Extract to read
------------------------------------------------------------------------

Sydney Gurewitz Clemens is an author and educator. Her business card says “Helping Adults Help Children.” Her latest book and other writings are here. I love what she says about kids and strangers.
Dear Free-Range Kids: I want to tell you about how I taught my son and my daughter to talk to strangers:
When they were in 1st grade and kindergarten, I found a wonderful program across town, with creative teachers and a strong, smart philosophy. Their school began at the same time as the one where I taught, and was the opposite direction from our home. This was in the 1970s, and there weren’t any laws then against children going around town by themselves. Who could imagine such a thing? I still can’t!
The bus stop where they left for school was in our pleasant community and the one where they got off was just 2 blocks from the school. However, I was concerned because there was a very busy street to cross on the way from the bus to the school.
So we practiced going to school. I took them on the bus to school several times. The first time I was in charge, and showed them how to find their stop, when to ring the driver’s bell, and where and how to get off. I told them that while they were on the bus, the driver was the grownup to talk with if they needed help. After that first time I was passive and they were in charge of taking me to school. The children were alert and didn’t miss any cues.
Each time we got to the bad intersection we practiced finding someone — a stranger — to help them cross the street. We did this about a dozen times. I told them, “Before you ask someone to take you across the street you must agree on the person. No arguing, just find someone you both think will be good, and say, “Mister, (or Ma’am) would you please take us across the street?”
First I went across, to watch them make their decisions. And they didn’t choose by race, they didn’t choose by gender, or age, or body type. They chose by . . . vibe. As I watched them I thought, “Young dogs go about by themselves, and so do young turtles, And my kids could make even better decisions.” There never was a bit of trouble with their going to school in the three years they went there all on their own. That’s the story.
Here are my qualifications for it: I am, by profession, an early childhood educator. I taught young children for some 14 years, and their teachers and parents (at Pacific Oaks College, San Francisco State, Fresno State, and Sonoma State, as well as keynoting conferences and seminars in more than 30 states and in Europe and Asia). I get to tell grownups what’s best for children. And I want to state, unequivocally, that being under an adult’s eyes all day every day for 15 years is NOT good for children.
I first told this story when, during the question and answer period after a keynote speech I delivered, I was asked a question which assumed that I taught my children NOT to talk to strangers. I replied:
When I’m in trouble, out in the world, I ask a stranger for help. Not every stranger, but one who seems to me to be a good person. This hasn’t ever backfired on me, and so I feel that it’s a good practice. I want my children to have the same confidence in their ability to make requests of other people and that doing so is sensible. So I taught them TO ask, and I’m glad I did.
Short and simple: Teach and trust. And as I always say (even on Nancy Grace): You can TALK to anyone, you just can’t go OFF with anyone. – L.
39 Comments
I grew up in NYC, so always plenty of adults around. One thing I learned fairly early was that adults were just like us kids – not all were nice or helpful or friendly – but most were.
I did not always get help when I asked, but I also didn’t get any negative reactions in a threatening or unsettling way. I was generally helped or ignored. I appreciated the former and got over the latter.
I love this! What a perfect solution to concern about kids crossing the street!

------------------------------------------------------------------------

Exercise brief
Quote the passage from the letter about teaching children to talk to strangers word for word, from "So we practiced" to "miss any cues.".

Extracted material
------------------------------------------------------------------------

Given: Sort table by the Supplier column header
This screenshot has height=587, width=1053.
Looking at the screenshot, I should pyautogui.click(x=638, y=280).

------------------------------------------------------------------------

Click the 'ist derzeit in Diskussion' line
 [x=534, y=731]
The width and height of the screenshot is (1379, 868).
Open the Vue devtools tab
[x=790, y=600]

------------------------------------------------------------------------

Correct response
So we practiced going to school. I took them on the bus to school several times. The first time I was in charge, and showed them how to find their stop, when to ring the driver’s bell, and where and how to get off. I told them that while they were on the bus, the driver was the grownup to talk with if they needed help. After that first time I was passive and they were in charge of taking me to school. The children were alert and didn’t miss any cues.